American actor (1920–1962)

Montgomery Pittman (March 1, 1917 - June 26, 1962) was an American television writer, director, and actor who was also the stepfather of actress Sherry Jackson. Among his notable credits are his work writing and directing various episodes of The Twilight Zone, Maverick and 77 Sunset Strip.

==Early years==

According to his own account in the 1950s, Pittman was born in Louisiana in 1917 and reared in Arkansas. This is verified by his California death certificate, Social Security records, and other official documents.

==Career==
Pittman left home and joined a carnival as a snake oil salesman. He eventually made his way to New York City, hoping for at least a small Broadway role. There he met actor Steve Cochran, who hired him as caretaker of his Los Angeles home around 1950.

In Los Angeles he tried to break into acting, getting small, mostly uncredited film and TV roles through 1951 and '52. Around this time, Cochran introduced Pittman to Maurita Gilbert Jackson, the widowed mother of three child actors: Curtis Jr., Gary, and Sherry Jackson. A romance developed, and in 1952 Pittman married Maurita Jackson in a small ceremony on June 4 in Torrance, California, with Sherry serving as flower girl and younger brother Gary as ring-bearer; Cochran himself was Pittman's best man. Approximately a year later, stepdaughter Sherry would land the role of Terry Williams on the sitcom Make Room For Daddy, which would last for five years and give her a measure of stardom.

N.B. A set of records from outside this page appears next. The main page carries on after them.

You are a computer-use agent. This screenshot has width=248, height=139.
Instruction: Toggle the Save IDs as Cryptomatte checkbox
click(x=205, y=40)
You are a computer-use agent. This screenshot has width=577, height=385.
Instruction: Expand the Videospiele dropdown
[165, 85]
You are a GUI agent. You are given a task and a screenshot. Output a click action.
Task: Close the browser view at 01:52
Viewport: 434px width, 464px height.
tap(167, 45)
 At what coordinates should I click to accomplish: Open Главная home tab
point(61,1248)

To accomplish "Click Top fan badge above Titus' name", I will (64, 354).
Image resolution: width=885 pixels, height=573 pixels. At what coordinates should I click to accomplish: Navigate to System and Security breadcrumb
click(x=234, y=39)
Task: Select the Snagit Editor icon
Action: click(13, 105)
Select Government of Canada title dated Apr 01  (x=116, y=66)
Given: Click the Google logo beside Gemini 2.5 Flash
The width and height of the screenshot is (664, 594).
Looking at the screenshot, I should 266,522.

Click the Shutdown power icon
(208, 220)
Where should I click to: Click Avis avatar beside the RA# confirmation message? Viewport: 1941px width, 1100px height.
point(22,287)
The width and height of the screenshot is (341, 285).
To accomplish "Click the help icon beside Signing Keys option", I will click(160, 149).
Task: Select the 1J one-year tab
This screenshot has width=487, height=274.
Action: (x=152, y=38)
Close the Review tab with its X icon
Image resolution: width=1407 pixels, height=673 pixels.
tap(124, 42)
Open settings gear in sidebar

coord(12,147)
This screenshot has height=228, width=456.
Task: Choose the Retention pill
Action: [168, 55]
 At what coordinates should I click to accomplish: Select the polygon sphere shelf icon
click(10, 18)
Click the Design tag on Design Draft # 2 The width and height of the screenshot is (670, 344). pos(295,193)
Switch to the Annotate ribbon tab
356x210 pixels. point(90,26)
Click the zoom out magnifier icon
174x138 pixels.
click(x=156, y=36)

By 1954, Pittman had turned from acting to screenwriting, sometimes writing material in which he could play small guest roles. He began with anthology shows such as Four Star Playhouse and Schlitz Playhouse, and at that time was billed as Monte Pittman.

In 1955 Cochran hired Pittman to write his next film, Come Next Spring, the first that Cochran produced himself. Sherry played the part of Cochran's mute daughter Annie Ballot, a role Pittman wrote specifically for his step-daughter.

By this point, Pittman's writing career moved into higher gear, as he started working as a writer for ABC/Warner Brothers TV shows such as 77 Sunset Strip, Sugarfoot, Maverick, Cheyenne, Surfside 6, and Colt .45. He also wrote for NBC's The Deputy, and CBS's The Twilight Zone.

By 1958 (and now consistently billed as Montgomery Pittman) he had also branched into directing for television, in addition to continuing his work as a writer and actor. Pittman often directed his own scripts, as well as scripts by other writers.

Pittman frequently cast his stepdaughter Sherry Jackson in television episodes he wrote and/or directed. Jackson appeared in episodes of 77 Sunset Strip, The Rifleman, Surfside 6 and The Twilight Zone that were both written and directed by Pittman, as well as episodes of Maverick and Riverboat that Pittman wrote but did not direct.

Montgomery and Maurita's son, Robert John Pittman, was born in 1956. Robert John also had a brief career as a child actor, debuting on a Montgomery Pittman-directed episode of 77 Sunset Strip in 1960 before settling into a recurring role on Dennis The Menace as Dennis' friend Seymour Williams.

Although he continued his occasional acting career, Pittman himself never appeared as an actor in a TV episode he directed.

Montgomery Pittman died of cancer at age 45, and he is interred at Forest Lawn Memorial Park in the Hollywood Hills.